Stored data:

#####

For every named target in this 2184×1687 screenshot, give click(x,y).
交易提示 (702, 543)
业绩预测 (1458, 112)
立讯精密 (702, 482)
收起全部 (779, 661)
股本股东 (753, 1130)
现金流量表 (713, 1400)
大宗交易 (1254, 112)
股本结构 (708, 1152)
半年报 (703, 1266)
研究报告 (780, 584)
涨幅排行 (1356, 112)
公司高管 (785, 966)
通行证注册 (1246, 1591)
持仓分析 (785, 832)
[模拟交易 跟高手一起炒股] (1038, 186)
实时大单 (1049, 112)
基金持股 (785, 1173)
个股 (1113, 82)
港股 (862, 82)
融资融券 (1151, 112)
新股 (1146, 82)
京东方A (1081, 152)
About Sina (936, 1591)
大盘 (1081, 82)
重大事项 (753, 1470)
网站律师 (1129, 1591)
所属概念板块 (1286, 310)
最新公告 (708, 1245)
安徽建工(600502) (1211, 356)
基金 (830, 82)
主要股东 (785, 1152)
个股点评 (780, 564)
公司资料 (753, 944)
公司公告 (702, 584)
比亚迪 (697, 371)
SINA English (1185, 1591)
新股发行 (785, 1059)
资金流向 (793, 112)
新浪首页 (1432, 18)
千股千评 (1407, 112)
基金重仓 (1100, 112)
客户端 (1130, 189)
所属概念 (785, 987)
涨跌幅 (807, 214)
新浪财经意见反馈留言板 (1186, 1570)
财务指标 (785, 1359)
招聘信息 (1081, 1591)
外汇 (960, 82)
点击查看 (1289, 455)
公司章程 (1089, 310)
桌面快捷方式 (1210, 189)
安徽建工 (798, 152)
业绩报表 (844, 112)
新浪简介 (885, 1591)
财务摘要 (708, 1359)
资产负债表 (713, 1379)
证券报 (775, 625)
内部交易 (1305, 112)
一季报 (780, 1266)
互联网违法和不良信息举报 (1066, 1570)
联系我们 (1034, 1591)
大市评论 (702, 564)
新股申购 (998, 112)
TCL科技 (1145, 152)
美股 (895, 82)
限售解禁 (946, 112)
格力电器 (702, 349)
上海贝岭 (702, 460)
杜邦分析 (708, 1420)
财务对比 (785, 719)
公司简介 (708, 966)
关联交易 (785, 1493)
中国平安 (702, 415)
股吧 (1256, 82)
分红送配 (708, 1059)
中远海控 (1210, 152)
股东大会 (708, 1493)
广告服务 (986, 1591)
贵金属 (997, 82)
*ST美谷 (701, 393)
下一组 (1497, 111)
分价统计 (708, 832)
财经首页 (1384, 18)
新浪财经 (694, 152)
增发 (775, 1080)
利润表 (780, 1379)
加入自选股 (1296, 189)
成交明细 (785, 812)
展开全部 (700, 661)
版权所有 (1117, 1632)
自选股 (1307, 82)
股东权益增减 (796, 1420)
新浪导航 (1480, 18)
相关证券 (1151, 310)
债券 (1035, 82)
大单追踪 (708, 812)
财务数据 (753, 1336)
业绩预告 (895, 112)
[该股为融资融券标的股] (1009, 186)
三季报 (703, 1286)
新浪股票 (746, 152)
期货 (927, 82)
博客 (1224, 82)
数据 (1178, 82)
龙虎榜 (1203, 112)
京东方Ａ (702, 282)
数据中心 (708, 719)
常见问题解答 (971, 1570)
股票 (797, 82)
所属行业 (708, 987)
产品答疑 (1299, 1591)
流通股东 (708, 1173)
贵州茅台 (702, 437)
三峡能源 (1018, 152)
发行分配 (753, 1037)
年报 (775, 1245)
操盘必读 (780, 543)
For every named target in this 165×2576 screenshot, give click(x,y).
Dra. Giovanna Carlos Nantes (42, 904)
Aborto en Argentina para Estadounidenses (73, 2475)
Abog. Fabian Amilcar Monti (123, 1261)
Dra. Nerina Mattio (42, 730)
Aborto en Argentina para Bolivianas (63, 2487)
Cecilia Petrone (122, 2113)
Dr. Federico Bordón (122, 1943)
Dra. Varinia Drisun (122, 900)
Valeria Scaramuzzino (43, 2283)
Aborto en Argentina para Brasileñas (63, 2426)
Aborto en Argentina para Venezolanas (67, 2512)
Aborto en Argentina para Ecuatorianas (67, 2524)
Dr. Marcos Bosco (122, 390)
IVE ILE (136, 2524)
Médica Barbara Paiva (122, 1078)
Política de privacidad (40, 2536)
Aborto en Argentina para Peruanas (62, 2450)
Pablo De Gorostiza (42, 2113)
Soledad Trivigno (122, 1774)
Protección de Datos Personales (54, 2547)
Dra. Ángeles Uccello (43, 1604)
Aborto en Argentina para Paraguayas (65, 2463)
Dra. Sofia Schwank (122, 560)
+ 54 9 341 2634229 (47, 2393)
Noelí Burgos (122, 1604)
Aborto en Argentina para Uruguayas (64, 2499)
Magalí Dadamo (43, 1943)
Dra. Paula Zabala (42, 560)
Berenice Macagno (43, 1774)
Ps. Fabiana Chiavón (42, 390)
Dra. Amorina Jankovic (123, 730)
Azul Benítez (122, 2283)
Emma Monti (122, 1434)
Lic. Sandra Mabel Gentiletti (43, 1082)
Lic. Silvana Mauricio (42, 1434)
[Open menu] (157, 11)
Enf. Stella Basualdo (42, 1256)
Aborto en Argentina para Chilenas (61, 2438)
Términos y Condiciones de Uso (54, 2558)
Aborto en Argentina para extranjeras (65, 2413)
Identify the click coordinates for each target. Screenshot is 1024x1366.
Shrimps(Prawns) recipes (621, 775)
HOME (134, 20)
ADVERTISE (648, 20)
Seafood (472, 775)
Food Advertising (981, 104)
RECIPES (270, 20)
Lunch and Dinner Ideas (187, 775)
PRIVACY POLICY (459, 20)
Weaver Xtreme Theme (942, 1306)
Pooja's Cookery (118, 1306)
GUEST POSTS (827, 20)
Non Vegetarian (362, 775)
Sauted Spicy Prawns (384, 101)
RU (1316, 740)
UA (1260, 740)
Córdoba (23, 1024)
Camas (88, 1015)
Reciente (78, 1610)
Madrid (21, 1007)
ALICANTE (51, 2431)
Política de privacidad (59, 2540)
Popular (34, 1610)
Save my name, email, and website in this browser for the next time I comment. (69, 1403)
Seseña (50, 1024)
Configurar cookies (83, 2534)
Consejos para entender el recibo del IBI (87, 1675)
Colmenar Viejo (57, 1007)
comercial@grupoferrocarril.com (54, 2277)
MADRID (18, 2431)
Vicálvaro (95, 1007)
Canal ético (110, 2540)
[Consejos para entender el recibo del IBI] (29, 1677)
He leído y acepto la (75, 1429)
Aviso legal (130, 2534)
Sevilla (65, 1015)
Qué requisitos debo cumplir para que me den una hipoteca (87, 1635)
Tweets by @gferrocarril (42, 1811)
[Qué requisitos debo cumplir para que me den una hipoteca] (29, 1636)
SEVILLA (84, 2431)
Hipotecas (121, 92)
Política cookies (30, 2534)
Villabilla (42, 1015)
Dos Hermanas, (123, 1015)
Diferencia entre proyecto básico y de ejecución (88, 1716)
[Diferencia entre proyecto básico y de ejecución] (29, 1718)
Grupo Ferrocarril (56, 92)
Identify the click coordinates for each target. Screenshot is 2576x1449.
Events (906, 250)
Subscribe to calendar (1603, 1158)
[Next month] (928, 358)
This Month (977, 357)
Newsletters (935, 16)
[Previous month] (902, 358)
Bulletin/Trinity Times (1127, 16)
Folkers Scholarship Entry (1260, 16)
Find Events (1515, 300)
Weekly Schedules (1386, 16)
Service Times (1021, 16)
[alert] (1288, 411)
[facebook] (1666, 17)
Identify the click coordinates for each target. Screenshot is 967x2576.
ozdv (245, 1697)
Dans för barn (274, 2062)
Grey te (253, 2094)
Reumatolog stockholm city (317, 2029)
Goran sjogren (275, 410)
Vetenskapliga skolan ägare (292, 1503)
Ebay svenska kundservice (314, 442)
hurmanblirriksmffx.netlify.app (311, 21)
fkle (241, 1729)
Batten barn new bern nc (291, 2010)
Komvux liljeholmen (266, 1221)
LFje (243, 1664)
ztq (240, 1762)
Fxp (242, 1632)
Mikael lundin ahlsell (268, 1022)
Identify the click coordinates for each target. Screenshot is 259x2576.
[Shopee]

#####

### [Work instruction]
Copy the entries above exactly, but only from the line holding "[该股为融资融券标的股] (1009, 186)" through the line holding "Aborto en Argentina para Venezolanas", both included.

### [Answer section]
[该股为融资融券标的股] (1009, 186)
三季报 (703, 1286)
新浪股票 (746, 152)
期货 (927, 82)
博客 (1224, 82)
数据 (1178, 82)
龙虎榜 (1203, 112)
京东方Ａ (702, 282)
数据中心 (708, 719)
常见问题解答 (971, 1570)
股票 (797, 82)
所属行业 (708, 987)
产品答疑 (1299, 1591)
流通股东 (708, 1173)
贵州茅台 (702, 437)
三峡能源 (1018, 152)
发行分配 (753, 1037)
年报 (775, 1245)
操盘必读 (780, 543)
For every named target in this 165×2576 screenshot, give click(x,y).
Dra. Giovanna Carlos Nantes (42, 904)
Aborto en Argentina para Estadounidenses (73, 2475)
Abog. Fabian Amilcar Monti (123, 1261)
Dra. Nerina Mattio (42, 730)
Aborto en Argentina para Bolivianas (63, 2487)
Cecilia Petrone (122, 2113)
Dr. Federico Bordón (122, 1943)
Dra. Varinia Drisun (122, 900)
Valeria Scaramuzzino (43, 2283)
Aborto en Argentina para Brasileñas (63, 2426)
Aborto en Argentina para Venezolanas (67, 2512)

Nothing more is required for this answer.